Deux essences, cordia et tofa, avec les mêmes caractéristiques que les 20 essences qui subissent une surexploitation, sont en cours de valorisation par la Dpt. Mais il faut se mettre en règle pour opérer désormais dans le secteur. Quelle que soit l’essence
Une loi dépassée
Le délégué régional des Forêts et de la Faine du Centre soutient que la loi régissant l’exploitation forestière a prévu un cadre formel pour ravitailler le secteur artisanal. « Il y a d’abord l’attribution des forêts communautaires aux populations locales, ces forêts doivent approvisionner le marché local il y a aussi les rebus des scieries qui restent après que le bois destiné à l’exploitation a été prélevé. Et les vendeurs de bois peuvent aller signer des contrats avec eux, d’ailleurs, nous avons mené un travail qui a permis de constater effectivement que beaucoup peuvent signer des contrats avec des scieries. Ce sont eux qui ravitaillent en rebus ils vendent sur le marché normalement sans problème », précise Jackson Betty Amouko. « Nous avons, ajoute-t-il, la récupération des rébus dans des titres d’exploitation ; ça veut dire que quelqu’un à une forêt et un partenaire qui signe un contrat avec lui récupère le bois qu’il abandonne là-bas pour faire des lattes et d’autres planches pour ravitailler le marché local uniquement. On a le marché intérieur du bois (Mib) qui est comme une boutique avec des sites physiques où l’on achète votre bois et obtient un bordereau pour circuler librement Il y a des Mibs à Nkomo ,Simbock et après Nkolbisson. Ces sites physiques sont créés avec une forte implication des communes qui délivrent les autorisations. »
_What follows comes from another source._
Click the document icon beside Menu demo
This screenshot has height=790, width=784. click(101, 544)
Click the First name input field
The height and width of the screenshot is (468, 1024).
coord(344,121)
Sauf que : « Aucune mesure prise par l’Etat ne nous aide pas vraiment. Ce qu’il y a lieu de faire est de réécrire la loi forestière qui tient compte des intérêts nationaux et qui permettra enfin aux camerounais d’avoir le bois et aux opérateurs du secteur forestier d’exercer tranquillement leurs activités », décrie Pamphile Tanga
« Le ministère des Forêts a initié la révision de la loi je crois que le dossier a été transmis au niveau de la Primature, qui, je crois, l’a transmis à la Présidence ; attendons simplement que cette nouvelle loi qui a pris en compte un certain nombre de paramètres que justement on avait constaté qu’avec l’évolution du temps était nécessaire de revoir. Donc cette loi est là à présent on attend juste que ce soit transmis à l’assemblée nationale », rassure le Delfof du Centre.
Le Cameroun dispose de 22 millions d’hectares de forêts, soit près de 46% de la superficie totale du pays, dont 26 000 hectares sont classés forêts de plantation, selon les chiffres du Minfof en 2018. En termes d’exploitation, sur les quelque 300 espèces disponibles, une vingtaine est plus exploitée dont : Ayous, Sapelli, Tali, Azobé, Okan, Padouk, Kossipo, Fraké, Dabéma. L’activité représente 4% du produit intérieur brut, selon l’Institut national de la statistique.